One common result is an end dominated by costly, pull-out-the-stops medical interventions, and months or even years spent not doing the things we love with the people we love, but instead cut off from the world in an institution that even, as it provides care, represents exactly what we dreaded when imagining our final days.
It doesn’t have to be that way, says Atul Gawande, Samuel O. Thier Professor of Surgery at Harvard Medical School, professor of health policy and management at the Harvard T.H. Chan School of Public Health, and a physician at Harvard-affiliated Brigham and Women’s Hospital.
“This is a modern tragedy, replayed millions of times over,” Gawande writes in “Being Mortal,” published this month. “Our every impulse is to fight, to die with chemo in our veins or a tube in our throats or fresh sutures in our flesh.
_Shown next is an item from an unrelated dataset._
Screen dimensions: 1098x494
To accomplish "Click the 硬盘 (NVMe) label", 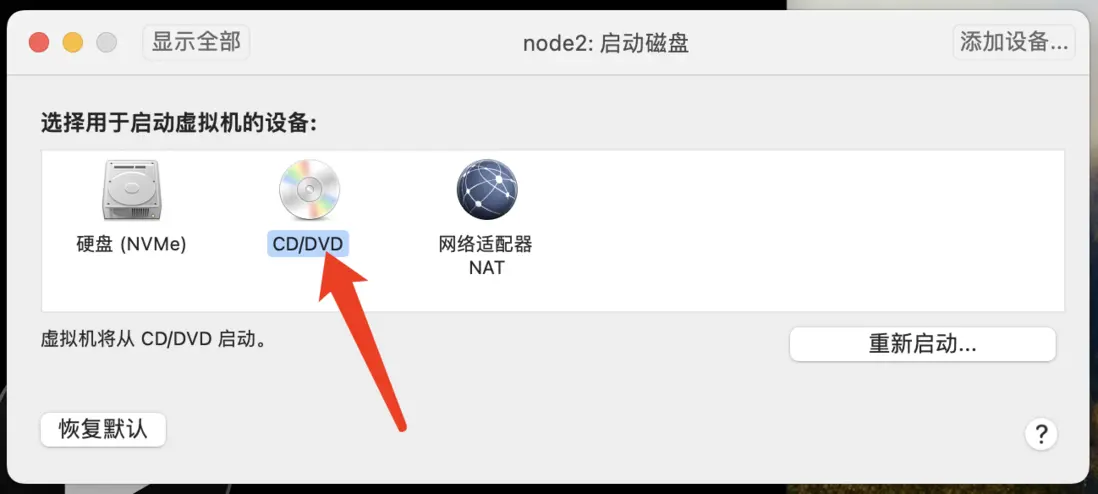I will 131,245.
The fact that we may be shortening or worsening the time we have left hardly seems to register.”
Gawande, a staff writer at The New Yorker, takes a long look at concerns connected to end-of-life care, profiling pioneers aiming for a better way by building institutions based on the concept that a good life is not defined by health alone, but also by free will and the ability to continue to live — and ultimately die — according to what we value, even in a life of reduced alternatives.
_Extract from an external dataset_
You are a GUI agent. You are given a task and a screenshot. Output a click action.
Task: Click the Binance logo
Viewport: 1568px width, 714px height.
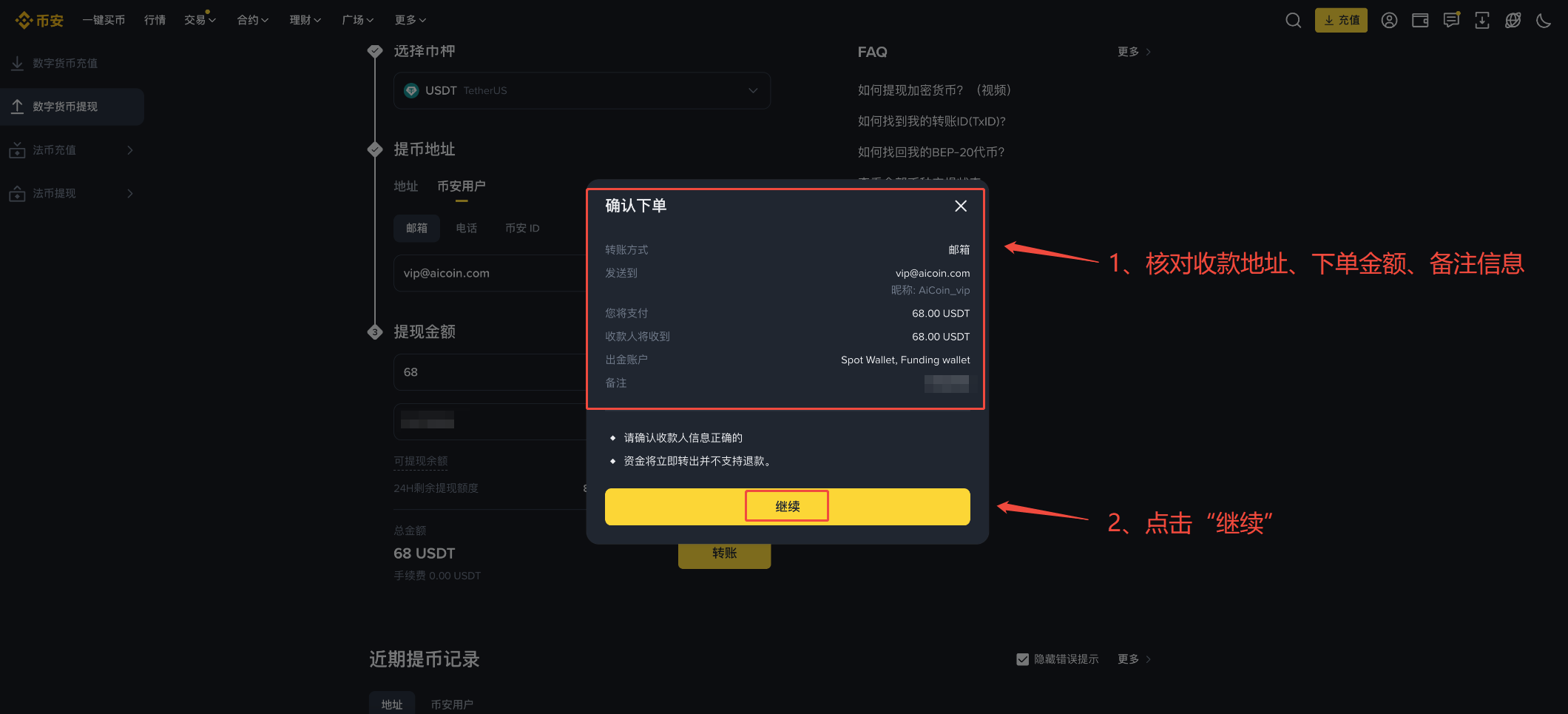click(x=39, y=20)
The narrative includes personal stories, with Gawande working through the deaths of patients and family members — including his father’s passing in 2011 — as he describes an overmedicalized system that has emerged in part because of dramatic advances in recent decades.
The book builds on his interest in the fallibility of health care systems, Gawande said in an interview, and on what he sees as his own failures in guiding patients grappling with terminal illnesses and the difficult decisions about whether and when to end treatment if the benefit is questionable. As he says in the book, today’s physicians rarely have nothing left to try. By blurring the line between living and dying, modern medicine has increased the uncertainty patients and physicians face.
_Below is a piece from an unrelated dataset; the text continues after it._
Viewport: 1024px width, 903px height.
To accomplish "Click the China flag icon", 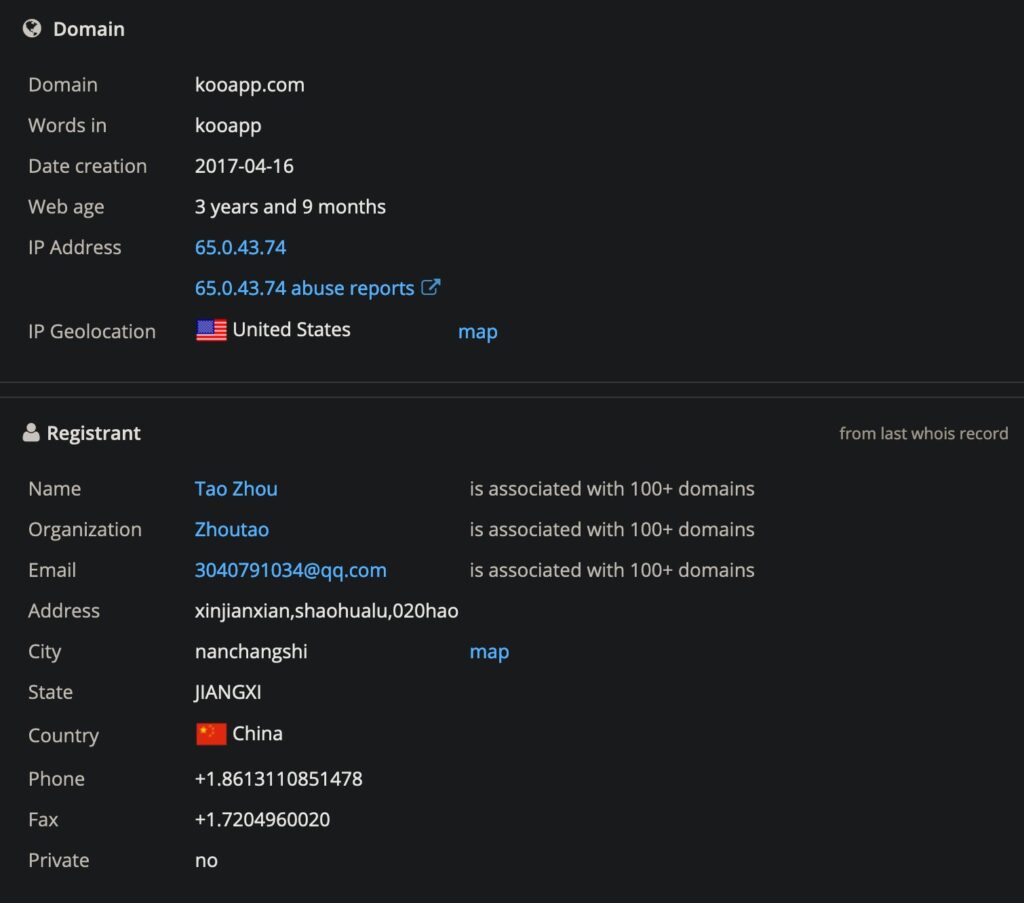I will pos(211,734).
Institutions have been and remain part of the discussion, Gawande writes, but new kinds of facilities are dotting the landscape. Those include assisted-living homes that provide varying levels of support and continued autonomy, as well as settings that offer more intensive care, sometimes within the same facility, while preserving as much autonomy as is possible.
Gawande describes alternatives to fight-to-the-end treatment, such as hospice and palliative care, which support family members acting as caretakers and focus not on extending life, but on improving the time that remains.
When you drill down, the direction of your final days may hinge on a conversation, Gawande writes. It is a difficult conversation to initiate, but essential — more about life than death. If your days are limited, how do you want to spend them? What matters most?
What he’s learned over 200 interviews conducted across four years, Gawande said, has led him to envision his own final days and have a conversation with his wife about what matters to him — the ability to communicate with others.
“It has sharpened it a great deal,” Gawande said. “Me being able to communicate and connect with others [is important]. [If I’m a] brain in a jar, and can interact and communicate with people, keep me going. If not, let me go.”